Kolay değil; 22 Ekim’de Dortmund’dan 4, 26 Ekim’de Başakşehir’den 4, 4 Kasım’da yine Dortmund’dan 4 yemişsin. Toplamda 12 golü kalende görmüşsün, 1 gol atmışsın. Bu maçların arasında tek tesellin Kasımpaşa karşısında alınan 2-1’lik galibiyet. Karabük maçına gelene kadar oyuncuların moral motivasyonları yerlerde.
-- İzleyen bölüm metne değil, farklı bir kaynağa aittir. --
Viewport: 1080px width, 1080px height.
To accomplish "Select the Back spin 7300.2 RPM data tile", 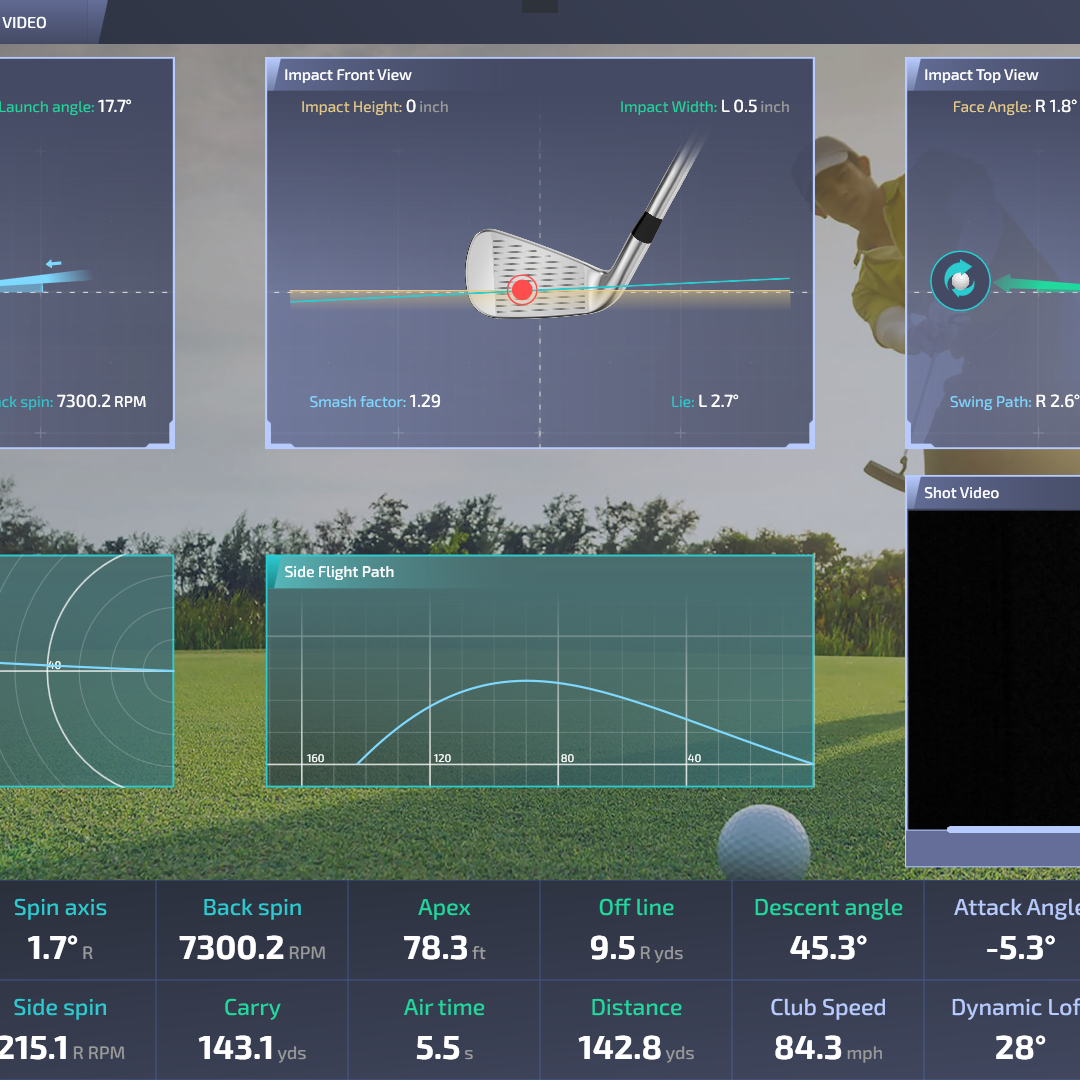I will 252,930.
Sevgili Prandelli 9 hafta sonra doğruyu bulup 4-4-1-1 düzenine nihayet geçebildi. Takımın orta alan ve kanattaki oyuncularının hepsi orta saha özellikleri ile tanıdığımız Selçuk, Melo, Dzemaili ve Hamit’ten oluşması direk akıllara iyi savunma yapıp ilk önce gol yememe; sonra ileride Sneijder ve Burak’la yakalarsan gol at mantığıydı. Bir de söylemeden geçemeyeceğim; defansta Sabri, Chedjou, Hakan Balta ve Koray Günter dörtlüsünden Koray’ı beğenmedim. Galatasaray’ın oyuncusu gibi durmuyor bence. Maça iyi başlayan Galatasaray’ın 3. dakikada duran toptan Chejdou ile golü erken bulması, takım olarak güven ve kazanma arzularını tetikledi. Galatasaray golün dışında Burak ve Dzemali ile yakaladığı fırsatları gol yapabilseydi ilk yarıda farkı açabilirdi. ilk 30 dakika oyunun hakimi Galatasaray’dı. 30’dan sonra Karabük’ün gol fırsatlarını değerlendirecek oyuncusu Traore olmayınca ilk yarıda gol bulamadı Karabük.
İkinci yarıya hızlı ve daha iyi başlayan Karabük, 56’da duran toptan (korner) Emre Güngör’le golü buldu. Her iki takımın da gollerini, iki defans oyuncusunun atması dikkat çekiciydi.
Prandelli bu. Yine hata yapmadan durur mu? Sneijder’i niye çıkarıyosun? Orta alan oyuncularından birini değiştirmelisin diye düşünüyordum ki, Dzemali’nin ortasını Umut gole çevirerek Prandelli’yi haklı çıkardı.
Maçın hakemi Barış Şimşek skora etki edecek bir hata yapmadı, bana göre iyi maç yönetti.
Galatasaraylı oyuncular bu maçı kazanarak Prandelli’nin ülkesine erken gitmesini geciktirdiler. Aynı zamanda bu galibiyet kazanabiliyoruz duygusunu tekrar oyunculara aşıladı.